This past Monday was national Martin Luther King Jr. Day, and it reminded me of something.
MLK Day, and seeing the movie “Selma” reminded me that the most challenging thing I have to accomplish each week is get the trash barrels out to the side of the road for Friday morning pickup.
I didn’t say hardest, or most difficult, or most physically or mentally unachievable. I said most challenging. Why?
Because I have to make sure one barrel has all trash ready to go in the house. The other barrel I have to make sure I have all recyclable materials ready to go – milk jugs, empty cereal boxes, etc. If I miss a week, next week might be so much stuff that it wouldn’t fit in the barrels. What then?!
Overflowing barrels in the garage. In the way of cars. Unhappy kids and spouse.
Neighbors saying (true story!): “Hey, I see you didn’t have your trash barrels out beside the road today. Everything OK?”
Suburban yuppie peril.
The ad in the newspaper for the movie “Selma” shows the back of Rev. Martin Luther’s King’s head – looking out onto a gigantic audience at a speech. That skull, and others in his movement, were subjected to police billy clubs in different locales and states in the Deep South for much of the l940s, ’50s, ’60s.

-- -- --

• Set of tasks:
1 - List the three descriptions that the MLK Day post says the writer did not use for the weekly trash chore.
2 - For each statement, say whether it agrees with the MLK Day post. Answer yes or no and quote the words of the post that decide it.
(a) Trash pickup happens on Friday mornings.
(b) Both barrels are used for recyclable materials.
(c) The newspaper ad for "Selma" shows King's face.
3 - Reproduce the stretch of the MLK Day post from "The ad in the" through "l940s, ’50s, ’60s.".

• Records:
-- -- --

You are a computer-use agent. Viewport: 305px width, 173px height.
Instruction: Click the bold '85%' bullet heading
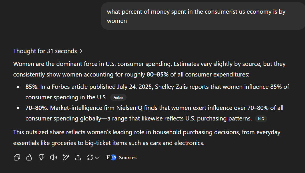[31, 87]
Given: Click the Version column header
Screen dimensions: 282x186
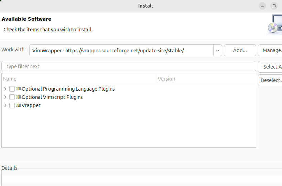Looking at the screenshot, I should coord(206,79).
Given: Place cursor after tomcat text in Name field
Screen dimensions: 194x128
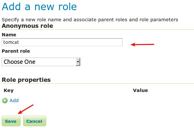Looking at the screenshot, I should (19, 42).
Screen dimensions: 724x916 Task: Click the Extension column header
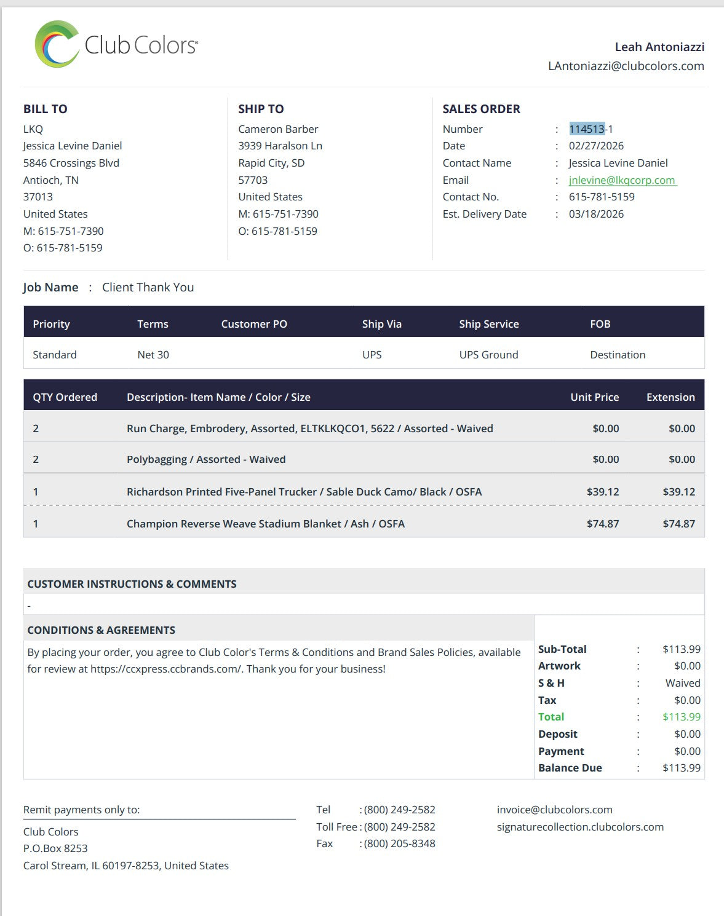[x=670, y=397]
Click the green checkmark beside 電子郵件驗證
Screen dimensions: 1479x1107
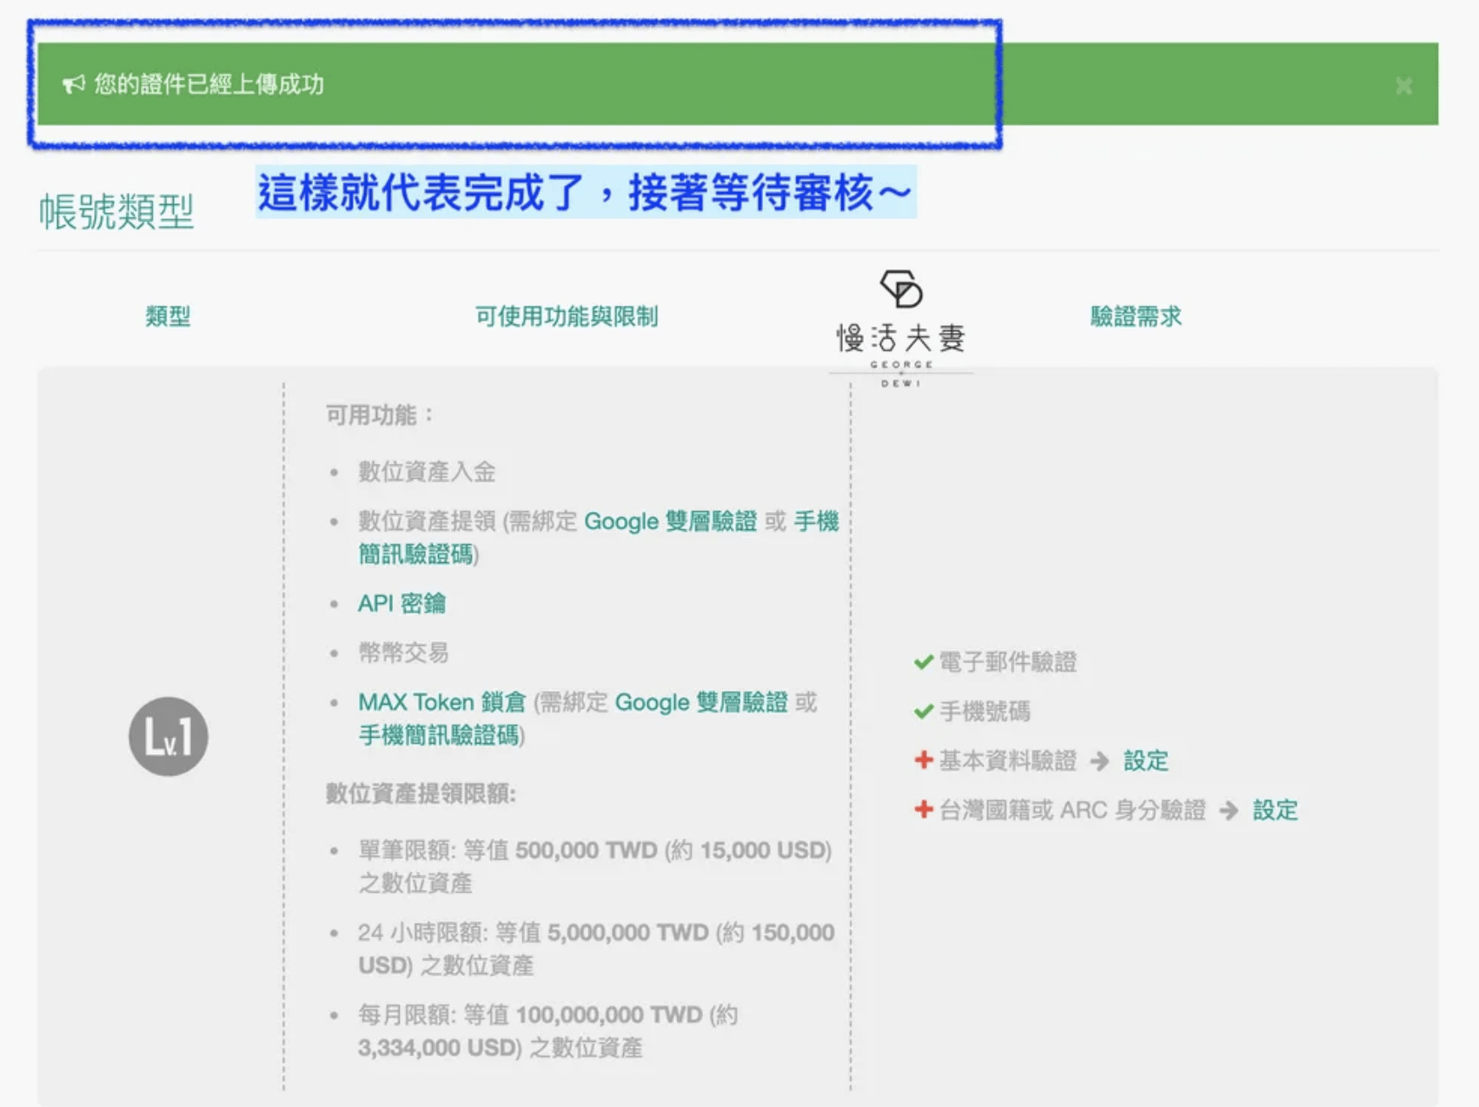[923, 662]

-- -- --

• Answers by item:
1 -
- hardest
- most difficult
- most physically or mentally unachievable

2 -
(a) Yes: "get the trash barrels out to the side of the road for Friday morning pickup"
(b) No: "one barrel has all trash ready to go in the house. The other barrel I have to make sure I have all recyclable materials ready to go"
(c) No: "shows the back of Rev. Martin Luther’s King’s head"

3 -
The ad in the newspaper for the movie “Selma” shows the back of Rev. Martin Luther’s King’s head – looking out onto a gigantic audience at a speech. That skull, and others in his movement, were subjected to police billy clubs in different locales and states in the Deep South for much of the l940s, ’50s, ’60s.